The types of the monetary policy are presented in the following table:
Monetary Policy: Target Market Variable: Long Term Objective:
Inflation Targeting Interest rate on overnight debt A given rate of change in the CPI
Price Level Targeting Interest rate on overnight debt A specific CPI number
Monetary Aggregates The growth in money supply A given rate of change in the CPI
Fixed Exchange Rate The spot price of the currency The spot price of the currency
Gold Standard The spot price of gold Low inflation as measured by the gold price
Mixed Policy Usually interest rates Usually unemployment + CPI change
„The different types of policy are also called monetary regimes, in parallel to exchange rate regimes. A fixed exchange rate is also an exchange rate regime; The Gold standard results in a relatively fixed regime towards the currency of other countries on the gold standard and a floating regime towards those that are not. Targeting inflation, the price level or other monetary aggregates implies floating exchange rate unless the management of the relevant foreign currencies is tracking the exact same variables.”1
1.http://en.wikipedia.org/wiki/Monetary_policy
In practice all types of monetary policy involve modifying the amount of base currency (M0) in circulation. This process of changing the liquidity of base currency is called open market operations. I will briefly present this types of monetary policy.
────────────────────────────────────────
Write the next part of the monetary policy text, picking up after its final sentence. The material after this text isn't needed.

**Stored data**
────────────────────────────────────────
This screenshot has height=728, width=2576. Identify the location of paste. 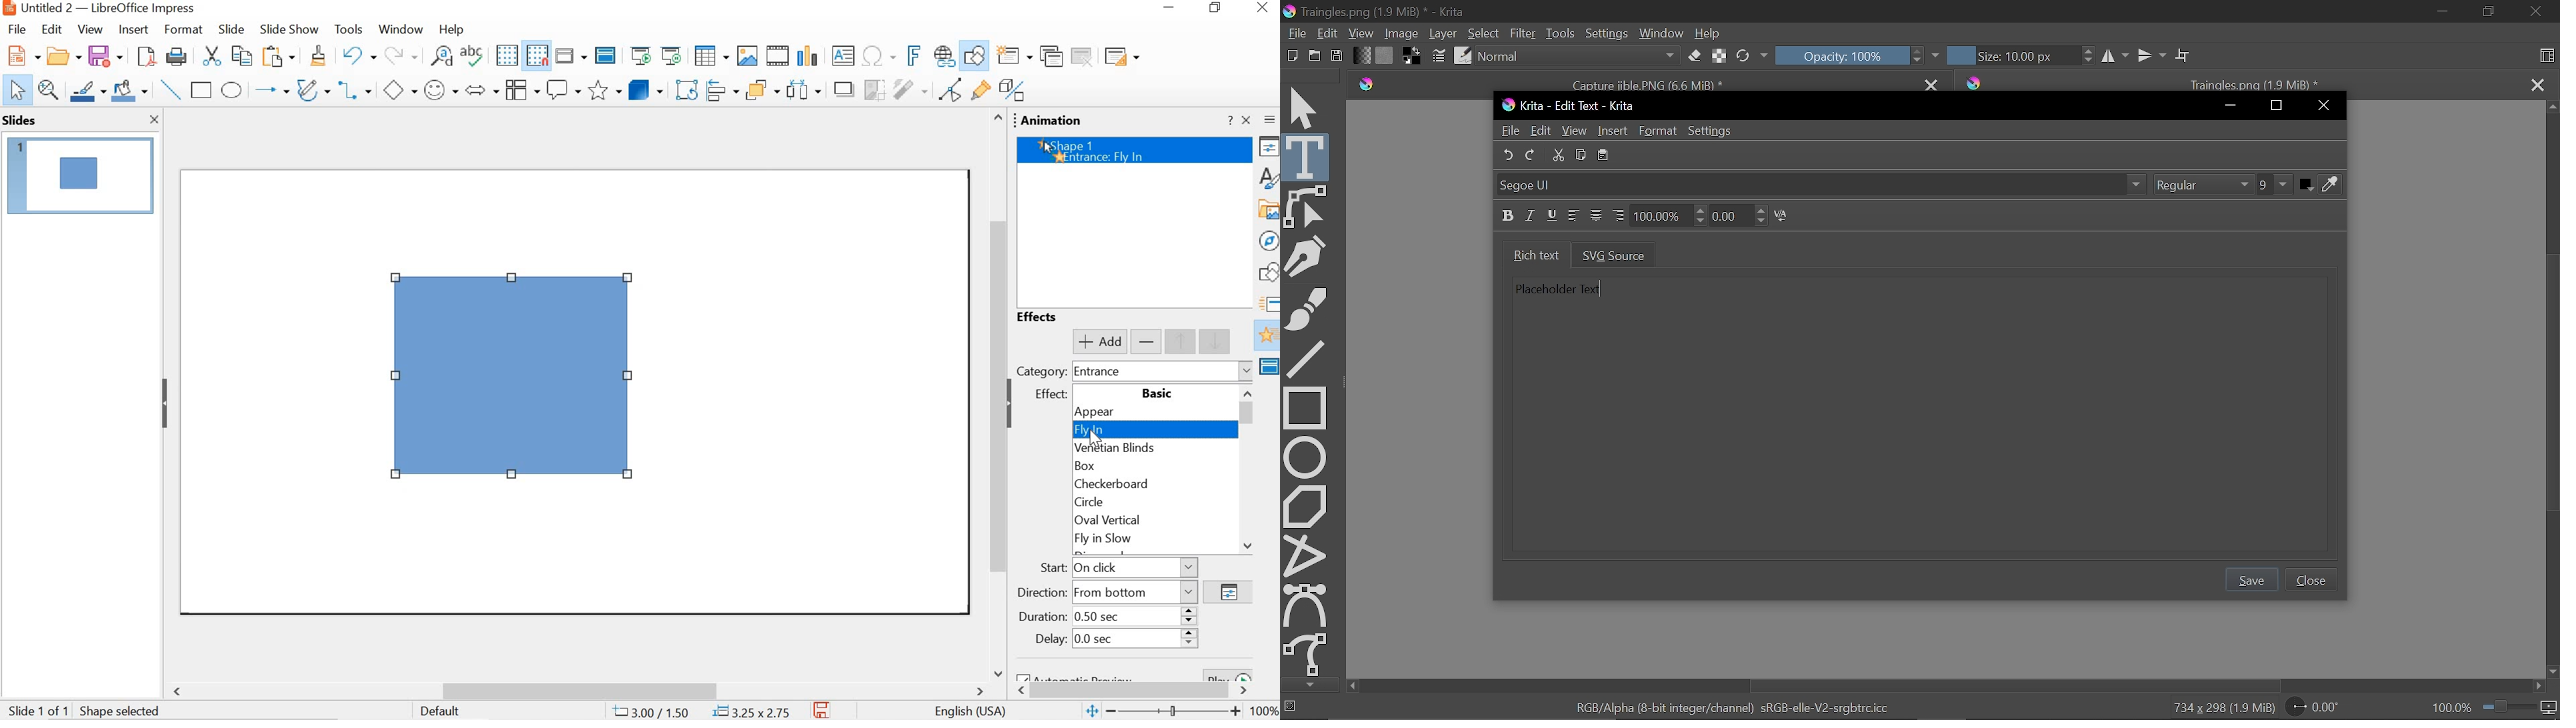
(280, 56).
────────────────────────────────────────
**Task answer**
Inflation Targeting
“Under this policy approach the target is to keep inflation, under a particular definition such as Consumer Price Index, at a particular level. The inflation target is achieved through periodic adjustments to the Central Bank interest rate target. The interest rate used is generally the interbank rate at which banks lend to each other over night for cash flow purposes. Depending on the country this particular interest rate might be called the cash rate or something similar.”1
Price Level Targeting
”Price level targeting is similar to inflation targeting except that CPI growth in one year is offset in subsequent years such that over time the price level on aggregate does not move.”2
Monetary Aggregates
“This approach is also sometimes called monetarism. Whilst most monetary policy focuses on a price signal of one form or another this approach is focused on monetary quantities.”3
Monetarism is a set of views concerning the determination of national income and monetary economics. It focuses on the supply and demand for money as the primary means by which economic activity is regulated. Monetary theory focuses on money supply and on inflation as an effect of the supply of money being larger than the demand for money.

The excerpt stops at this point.